Des emplois à la pelle
Malgré les difficultés du secteur manufacturier, le marché de l'emploi regorge donc de possibilités pour les travailleurs. Des industries sont carrément en panne de relève. L'aérospatiale est une de celles-là. Il lui faudrait dès maintenant 1 000 diplômés de plus par an pour répondre à la croissance des activités. Or, les écoles en fournissent à peine la moitié. C'est pourquoi l'industrie a annoncé récemment qu'elle voulait davantage compter sur la main-d'oeuvre étrangère pour assurer son développement. Elle veut notamment séduire les diplômés français, très enclins, actuellement, à s'installer au Québec.
De son côté, l'industrie forestière, malgré les réductions de personnel, requiert aussi des forces fraîches. Au cours des deux prochaines années, il lui manquera plus de 2 000 travailleurs pour combler ses besoins dans le secteur de l'aménagement forestier. Le secteur minier devra, quant à lui, recruter plus de 4 000 nouveaux travailleurs d'ici cinq ans.
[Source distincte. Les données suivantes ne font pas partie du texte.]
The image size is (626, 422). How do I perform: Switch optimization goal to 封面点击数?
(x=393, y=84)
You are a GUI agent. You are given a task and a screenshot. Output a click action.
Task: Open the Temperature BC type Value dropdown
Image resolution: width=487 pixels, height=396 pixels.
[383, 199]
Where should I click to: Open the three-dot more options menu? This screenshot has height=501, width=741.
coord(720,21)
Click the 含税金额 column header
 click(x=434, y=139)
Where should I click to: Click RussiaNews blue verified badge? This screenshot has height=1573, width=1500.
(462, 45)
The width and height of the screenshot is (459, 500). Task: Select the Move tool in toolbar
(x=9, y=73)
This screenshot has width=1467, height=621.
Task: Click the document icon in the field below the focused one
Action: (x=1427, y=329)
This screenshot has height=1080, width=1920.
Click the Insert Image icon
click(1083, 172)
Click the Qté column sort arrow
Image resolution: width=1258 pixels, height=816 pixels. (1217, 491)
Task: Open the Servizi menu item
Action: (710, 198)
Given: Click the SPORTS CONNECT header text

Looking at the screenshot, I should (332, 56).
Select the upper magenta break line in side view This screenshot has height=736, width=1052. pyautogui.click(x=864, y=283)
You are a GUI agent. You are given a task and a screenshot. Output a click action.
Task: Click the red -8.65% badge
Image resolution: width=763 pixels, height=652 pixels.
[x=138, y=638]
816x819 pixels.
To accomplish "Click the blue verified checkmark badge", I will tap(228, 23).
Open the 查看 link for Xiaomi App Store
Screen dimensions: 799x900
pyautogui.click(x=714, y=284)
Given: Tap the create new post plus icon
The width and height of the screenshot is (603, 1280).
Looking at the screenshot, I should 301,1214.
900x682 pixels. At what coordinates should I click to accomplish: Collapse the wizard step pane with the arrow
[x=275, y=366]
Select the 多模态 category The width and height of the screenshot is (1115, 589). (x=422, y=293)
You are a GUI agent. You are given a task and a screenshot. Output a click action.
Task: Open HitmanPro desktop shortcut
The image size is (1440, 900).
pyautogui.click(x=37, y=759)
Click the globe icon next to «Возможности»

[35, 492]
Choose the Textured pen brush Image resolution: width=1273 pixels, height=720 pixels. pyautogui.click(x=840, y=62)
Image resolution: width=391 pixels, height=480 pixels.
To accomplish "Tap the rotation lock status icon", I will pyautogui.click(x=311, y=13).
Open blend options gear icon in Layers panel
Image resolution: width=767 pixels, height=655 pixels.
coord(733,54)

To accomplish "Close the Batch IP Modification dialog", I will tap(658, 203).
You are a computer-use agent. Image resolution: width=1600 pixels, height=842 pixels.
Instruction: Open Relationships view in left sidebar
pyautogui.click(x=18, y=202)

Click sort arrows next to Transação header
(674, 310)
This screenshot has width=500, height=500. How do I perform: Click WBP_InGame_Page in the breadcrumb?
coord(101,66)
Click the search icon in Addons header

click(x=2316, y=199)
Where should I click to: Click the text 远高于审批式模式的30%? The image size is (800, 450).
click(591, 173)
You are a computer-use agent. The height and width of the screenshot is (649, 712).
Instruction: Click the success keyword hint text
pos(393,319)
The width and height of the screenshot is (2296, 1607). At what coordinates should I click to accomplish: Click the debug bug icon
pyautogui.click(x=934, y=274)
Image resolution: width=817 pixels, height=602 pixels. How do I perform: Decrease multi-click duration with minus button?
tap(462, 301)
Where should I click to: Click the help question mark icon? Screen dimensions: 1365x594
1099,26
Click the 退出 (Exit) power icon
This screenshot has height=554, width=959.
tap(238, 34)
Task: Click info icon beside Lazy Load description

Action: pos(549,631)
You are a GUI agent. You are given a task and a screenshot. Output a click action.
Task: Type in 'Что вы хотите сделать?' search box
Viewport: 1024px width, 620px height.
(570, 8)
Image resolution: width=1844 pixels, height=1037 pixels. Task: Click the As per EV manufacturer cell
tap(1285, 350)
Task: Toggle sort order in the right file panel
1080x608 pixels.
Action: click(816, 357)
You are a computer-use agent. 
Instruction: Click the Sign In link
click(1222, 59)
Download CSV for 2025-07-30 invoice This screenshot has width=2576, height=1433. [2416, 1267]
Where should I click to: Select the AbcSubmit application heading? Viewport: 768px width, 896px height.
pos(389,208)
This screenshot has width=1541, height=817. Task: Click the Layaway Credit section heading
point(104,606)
La moitié de ces postes est liée à la croissance de l'industrie. Dans le secteur de la santé, les besoins d'embauche sont principalement causés par le vieillissement de la main-d'oeuvre. D'ici 2010, il faudra remplacer environ 6 000 personnes chaque année; une énorme commande quand on sait que les établissements de santé font face à de graves pénuries de personnel en raison des départs massifs à la retraite enregistrés à la fin des années 1990. «Dans ce cas, les solutions d'hier sont devenues les problèmes d'aujourd'hui », explique Pauline Brassard.
Autant pour les chercheurs d'emploi que pour les entreprises, les défis ne manquent donc pas. Malgré cet océan de perspectives, les candidats ne doivent pas oublier de bien s'outiller. Dans une économie de plus en plus mondiale, les employeurs n'ont d'autres choix que de faire appel à des ressources toujours plus qualifiées et mieux formées pour rester performantes.